On Sun, 2010-02-28 at 20:11 +0000, Alan McGovern wrote:
Apologies if anyone gets this twice, i think it was rejected the first time: Personally, I use tomboy a lot. I'd use it even more if only I had a working synchronisation method for my laptop and work desktop. Now for something slightly more technical ;) The simplest way to decrease startup time is to AOT the mono assemblies and also the tomboy assemblies. This will also reduce memory usage if you have multiple mono applications running at the same time (banshee + tomboy anyone?) as the AOT'ed data can be shared exactly as if it were a standard native library. If someone is interested in getting some hard figures about required startup time they could benchmark: 1) Cold start tomboy (nothing is AOTed) 2) Cold start tomboy (AOT-ing all tomboy assemblies first) 3) Cold start tomboy (AOT-ing all .NET libraries as well as tomboy libraries first) 4-6) Warm start of the above. This is likely to be pretty time-consuming as the only way I know to reliably 'cold start' an application is to reboot ;) It would also require you to put in an "Application.Quit ()" inside tomboy so that as soon as everything loads, it exits, thus allowing you to easily measure the startup time.

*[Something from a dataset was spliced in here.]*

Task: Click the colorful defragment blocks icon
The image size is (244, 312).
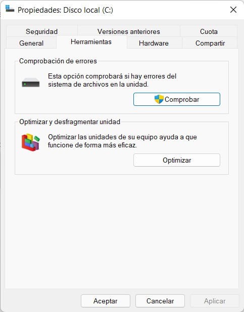Action: [x=31, y=142]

"echo 3 >/proc/sys/vm/drop_caches"
If your kernel is 2.6.16 or later this will toss the contents of the
disk block cache, inode cache, and dentries cache. [Run "sync" first to
minimize the number of dirty pages that cannot be dropped]. This is
extremely useful for benchmarking.
Witness [after stopping Tomboy, removing it from the panel]
$ sync
$ sleep 2 # Allow the sync to drain
$ sudo /bin/sh -c "/bin/echo 3 >/proc/sys/vm/drop_caches"
$ time tomboy --version
Tomboy: A simple, easy to use desktop note-taking application.